Task instructions:
After locating the line that contains "You are a GUI" in the data below, set down exactly that line and each one after it through the line that contains "[Одноклассники] (40, 940)", and nothing more.

*** Block opens ***

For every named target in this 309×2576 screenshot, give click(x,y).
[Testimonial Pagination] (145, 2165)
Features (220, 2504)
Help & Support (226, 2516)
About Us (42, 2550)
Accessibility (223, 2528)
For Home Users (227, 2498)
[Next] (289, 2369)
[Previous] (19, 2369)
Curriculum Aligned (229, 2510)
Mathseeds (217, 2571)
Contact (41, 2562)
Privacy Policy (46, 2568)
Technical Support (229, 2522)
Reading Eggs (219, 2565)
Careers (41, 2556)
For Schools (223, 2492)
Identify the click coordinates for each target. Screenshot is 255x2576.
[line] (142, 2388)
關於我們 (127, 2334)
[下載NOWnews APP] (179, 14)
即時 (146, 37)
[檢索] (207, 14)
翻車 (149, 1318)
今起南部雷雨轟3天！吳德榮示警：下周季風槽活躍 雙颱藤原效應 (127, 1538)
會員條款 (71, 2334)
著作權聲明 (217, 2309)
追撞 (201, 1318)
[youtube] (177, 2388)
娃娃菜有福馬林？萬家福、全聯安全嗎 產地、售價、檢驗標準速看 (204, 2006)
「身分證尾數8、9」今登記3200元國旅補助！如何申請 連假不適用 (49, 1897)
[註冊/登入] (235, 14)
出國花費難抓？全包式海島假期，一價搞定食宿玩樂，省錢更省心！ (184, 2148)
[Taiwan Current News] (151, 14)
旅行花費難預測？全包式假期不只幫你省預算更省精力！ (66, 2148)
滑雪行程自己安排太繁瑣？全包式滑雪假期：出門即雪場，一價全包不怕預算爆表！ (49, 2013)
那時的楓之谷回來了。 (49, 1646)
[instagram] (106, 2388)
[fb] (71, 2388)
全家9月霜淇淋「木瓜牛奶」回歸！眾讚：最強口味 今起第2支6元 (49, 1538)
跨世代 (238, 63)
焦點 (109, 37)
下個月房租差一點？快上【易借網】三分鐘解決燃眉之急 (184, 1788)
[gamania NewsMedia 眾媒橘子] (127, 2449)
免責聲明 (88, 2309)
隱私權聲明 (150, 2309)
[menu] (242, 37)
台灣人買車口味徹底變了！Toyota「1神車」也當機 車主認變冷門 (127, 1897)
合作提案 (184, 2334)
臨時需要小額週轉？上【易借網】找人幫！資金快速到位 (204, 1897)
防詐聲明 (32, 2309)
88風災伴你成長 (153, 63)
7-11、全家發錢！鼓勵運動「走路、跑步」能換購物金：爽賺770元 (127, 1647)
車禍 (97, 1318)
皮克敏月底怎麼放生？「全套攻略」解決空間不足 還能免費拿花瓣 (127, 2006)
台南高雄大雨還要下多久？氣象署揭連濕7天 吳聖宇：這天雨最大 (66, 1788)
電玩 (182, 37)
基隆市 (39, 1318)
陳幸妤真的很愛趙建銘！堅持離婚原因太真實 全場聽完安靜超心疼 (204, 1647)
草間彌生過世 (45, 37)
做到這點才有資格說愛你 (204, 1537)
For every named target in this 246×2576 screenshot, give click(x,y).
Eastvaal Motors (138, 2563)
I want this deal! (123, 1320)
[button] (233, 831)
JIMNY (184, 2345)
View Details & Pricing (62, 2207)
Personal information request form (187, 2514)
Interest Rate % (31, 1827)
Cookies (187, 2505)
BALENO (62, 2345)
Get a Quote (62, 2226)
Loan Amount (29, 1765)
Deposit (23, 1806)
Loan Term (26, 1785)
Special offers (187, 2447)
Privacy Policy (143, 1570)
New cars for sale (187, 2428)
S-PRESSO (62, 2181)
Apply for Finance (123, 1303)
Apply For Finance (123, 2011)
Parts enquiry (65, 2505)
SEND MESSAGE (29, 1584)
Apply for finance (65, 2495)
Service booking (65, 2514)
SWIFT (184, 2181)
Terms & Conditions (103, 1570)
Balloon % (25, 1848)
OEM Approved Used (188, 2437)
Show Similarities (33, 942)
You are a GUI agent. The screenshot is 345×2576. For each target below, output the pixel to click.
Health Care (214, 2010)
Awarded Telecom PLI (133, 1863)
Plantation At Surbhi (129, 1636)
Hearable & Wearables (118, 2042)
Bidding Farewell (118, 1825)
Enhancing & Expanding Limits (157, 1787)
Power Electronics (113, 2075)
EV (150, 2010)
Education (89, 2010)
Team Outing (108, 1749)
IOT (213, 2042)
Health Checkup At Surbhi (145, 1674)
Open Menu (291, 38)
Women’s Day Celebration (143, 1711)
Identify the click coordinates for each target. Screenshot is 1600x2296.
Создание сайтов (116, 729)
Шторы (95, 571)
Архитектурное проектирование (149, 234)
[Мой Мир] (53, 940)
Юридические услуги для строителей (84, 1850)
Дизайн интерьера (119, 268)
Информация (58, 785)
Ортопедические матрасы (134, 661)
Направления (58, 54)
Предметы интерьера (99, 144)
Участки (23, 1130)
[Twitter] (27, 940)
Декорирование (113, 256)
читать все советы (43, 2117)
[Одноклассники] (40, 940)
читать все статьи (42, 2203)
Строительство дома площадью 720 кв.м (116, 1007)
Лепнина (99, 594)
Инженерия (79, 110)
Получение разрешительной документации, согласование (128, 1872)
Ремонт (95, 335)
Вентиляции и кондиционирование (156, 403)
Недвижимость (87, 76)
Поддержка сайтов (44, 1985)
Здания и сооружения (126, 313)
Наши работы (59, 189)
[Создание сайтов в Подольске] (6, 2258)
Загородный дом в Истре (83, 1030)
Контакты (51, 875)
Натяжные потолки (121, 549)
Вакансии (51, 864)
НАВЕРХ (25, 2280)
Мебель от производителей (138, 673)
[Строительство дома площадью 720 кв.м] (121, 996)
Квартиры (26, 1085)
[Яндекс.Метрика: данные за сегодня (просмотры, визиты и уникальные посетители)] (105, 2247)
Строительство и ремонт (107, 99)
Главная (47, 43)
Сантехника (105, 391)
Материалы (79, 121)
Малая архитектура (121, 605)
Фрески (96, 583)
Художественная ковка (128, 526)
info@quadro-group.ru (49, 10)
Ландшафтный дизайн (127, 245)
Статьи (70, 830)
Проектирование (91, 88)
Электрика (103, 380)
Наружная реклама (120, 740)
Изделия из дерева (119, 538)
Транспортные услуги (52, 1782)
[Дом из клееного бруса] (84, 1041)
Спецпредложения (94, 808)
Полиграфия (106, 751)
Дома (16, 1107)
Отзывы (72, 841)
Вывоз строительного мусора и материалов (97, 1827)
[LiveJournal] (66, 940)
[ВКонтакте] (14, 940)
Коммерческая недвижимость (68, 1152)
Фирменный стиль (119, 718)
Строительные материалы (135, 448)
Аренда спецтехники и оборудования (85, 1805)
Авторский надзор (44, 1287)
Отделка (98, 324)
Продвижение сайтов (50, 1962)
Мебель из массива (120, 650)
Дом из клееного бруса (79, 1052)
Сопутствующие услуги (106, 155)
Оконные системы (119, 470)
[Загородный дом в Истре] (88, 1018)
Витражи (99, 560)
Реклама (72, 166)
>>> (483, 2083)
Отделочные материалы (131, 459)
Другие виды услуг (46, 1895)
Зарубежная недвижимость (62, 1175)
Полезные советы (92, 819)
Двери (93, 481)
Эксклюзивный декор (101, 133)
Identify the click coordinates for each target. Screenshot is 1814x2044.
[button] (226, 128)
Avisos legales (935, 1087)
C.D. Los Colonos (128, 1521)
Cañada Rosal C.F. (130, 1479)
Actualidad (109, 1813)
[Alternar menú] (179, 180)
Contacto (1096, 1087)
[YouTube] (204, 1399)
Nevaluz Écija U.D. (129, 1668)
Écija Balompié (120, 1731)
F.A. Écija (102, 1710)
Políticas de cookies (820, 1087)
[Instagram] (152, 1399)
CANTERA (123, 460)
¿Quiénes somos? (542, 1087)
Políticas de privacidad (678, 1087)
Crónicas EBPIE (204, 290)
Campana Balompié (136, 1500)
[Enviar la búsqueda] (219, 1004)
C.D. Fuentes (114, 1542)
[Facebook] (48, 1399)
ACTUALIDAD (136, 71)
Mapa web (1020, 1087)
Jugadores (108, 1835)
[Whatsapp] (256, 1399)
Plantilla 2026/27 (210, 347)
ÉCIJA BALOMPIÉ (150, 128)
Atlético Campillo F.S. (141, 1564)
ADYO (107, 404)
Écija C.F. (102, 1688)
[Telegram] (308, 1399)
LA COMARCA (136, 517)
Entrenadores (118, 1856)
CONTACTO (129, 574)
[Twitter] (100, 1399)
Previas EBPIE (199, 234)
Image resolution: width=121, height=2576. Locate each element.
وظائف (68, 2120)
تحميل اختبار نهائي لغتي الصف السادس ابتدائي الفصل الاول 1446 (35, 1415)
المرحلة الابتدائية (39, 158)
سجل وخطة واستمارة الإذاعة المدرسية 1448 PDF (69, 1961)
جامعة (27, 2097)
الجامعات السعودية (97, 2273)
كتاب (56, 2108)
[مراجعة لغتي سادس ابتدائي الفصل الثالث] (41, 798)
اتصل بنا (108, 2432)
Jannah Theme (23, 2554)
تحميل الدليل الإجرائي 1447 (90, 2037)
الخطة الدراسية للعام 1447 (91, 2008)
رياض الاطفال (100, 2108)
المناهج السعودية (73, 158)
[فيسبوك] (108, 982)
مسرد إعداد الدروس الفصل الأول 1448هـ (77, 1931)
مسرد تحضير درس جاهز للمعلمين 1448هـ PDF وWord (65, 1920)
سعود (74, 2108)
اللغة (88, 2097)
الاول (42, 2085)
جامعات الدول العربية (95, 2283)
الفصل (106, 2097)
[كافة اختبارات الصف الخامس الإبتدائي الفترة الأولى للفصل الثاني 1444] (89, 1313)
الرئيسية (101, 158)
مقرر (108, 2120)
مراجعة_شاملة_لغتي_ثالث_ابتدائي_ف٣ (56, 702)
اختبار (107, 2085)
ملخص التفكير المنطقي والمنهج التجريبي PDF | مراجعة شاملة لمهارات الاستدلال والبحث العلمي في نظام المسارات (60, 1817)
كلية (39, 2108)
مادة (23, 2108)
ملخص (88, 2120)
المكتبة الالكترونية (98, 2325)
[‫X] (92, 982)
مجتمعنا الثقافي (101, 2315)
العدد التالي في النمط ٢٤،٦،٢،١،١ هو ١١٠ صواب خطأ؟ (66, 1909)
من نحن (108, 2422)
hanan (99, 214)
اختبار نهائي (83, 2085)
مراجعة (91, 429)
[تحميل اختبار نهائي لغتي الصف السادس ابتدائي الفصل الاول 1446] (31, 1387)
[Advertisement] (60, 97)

*** Block closes ***

Reply to the task:
You are a GUI agent. The screenshot is 345×2576. For each target below, output the pixel to click.
Health Care (214, 2010)
Awarded Telecom PLI (133, 1863)
Plantation At Surbhi (129, 1636)
Hearable & Wearables (118, 2042)
Bidding Farewell (118, 1825)
Enhancing & Expanding Limits (157, 1787)
Power Electronics (113, 2075)
EV (150, 2010)
Education (89, 2010)
Team Outing (108, 1749)
IOT (213, 2042)
Health Checkup At Surbhi (145, 1674)
Open Menu (291, 38)
Women’s Day Celebration (143, 1711)
Identify the click coordinates for each target. Screenshot is 1600x2296.
Создание сайтов (116, 729)
Шторы (95, 571)
Архитектурное проектирование (149, 234)
[Мой Мир] (53, 940)
Юридические услуги для строителей (84, 1850)
Дизайн интерьера (119, 268)
Информация (58, 785)
Ортопедические матрасы (134, 661)
Направления (58, 54)
Предметы интерьера (99, 144)
Участки (23, 1130)
[Twitter] (27, 940)
Декорирование (113, 256)
читать все советы (43, 2117)
[Одноклассники] (40, 940)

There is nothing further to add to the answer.